No one wants to see carte blanche field burning, including the growers. Farmers know that a liberal burning season would be a public relations disaster, rekindling a feud with such tourism leaders as Coeur d’Alene’s Duane Hagadone.
In view of the serious health effects of particulate pollution, the Legislature’s action was inappropriate. But Spokane County grass growers deserve credit for deciding already not to abuse their new freedom. Instead, they plan to observe voluntary restrictions similar to those followed by their North Idaho colleagues, which limit burning to 45 days in August and September with none on weekends and holidays.
Glenn Jacklin, production manager for Jacklin Seed Co. of Post Falls, expressed the importance of managing smoke for the sake of respiratory sufferers and the region’s important tourism industry: “Growers know that if they don’t follow the burn season, they’re dead.
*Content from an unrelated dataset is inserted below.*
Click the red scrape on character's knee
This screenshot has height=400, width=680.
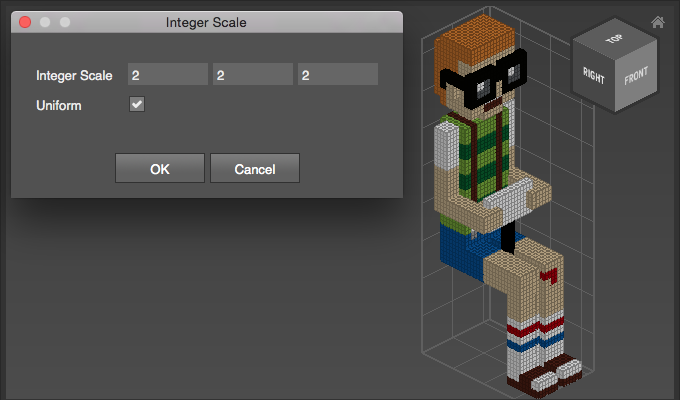click(x=545, y=277)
If one grower gets out of line, he’ll have to answer to other growers showing up on his doorstep.”
Some, like the Clean Air Coalition of Sandpoint and the American Lung Association, understandably won’t be satisfied with any agreement, voluntary or otherwise, that permits field burning. Clean Air Coalition president Art Long captured the zero-tolerance position with the question: “How can one burn fields responsibly when burning them in the first place is irresponsible?”
Sandpoint routinely catches the brunt of field smoke as farmers shrewdly try to keep it away from the population centers of Spokane, Coeur d’Alene and Post Falls. Last year, Sandpoint Mayor Ron Chaney asked the Environmental Protection Agency to intervene because Idaho’s “Right to Farm” law protects grass growers.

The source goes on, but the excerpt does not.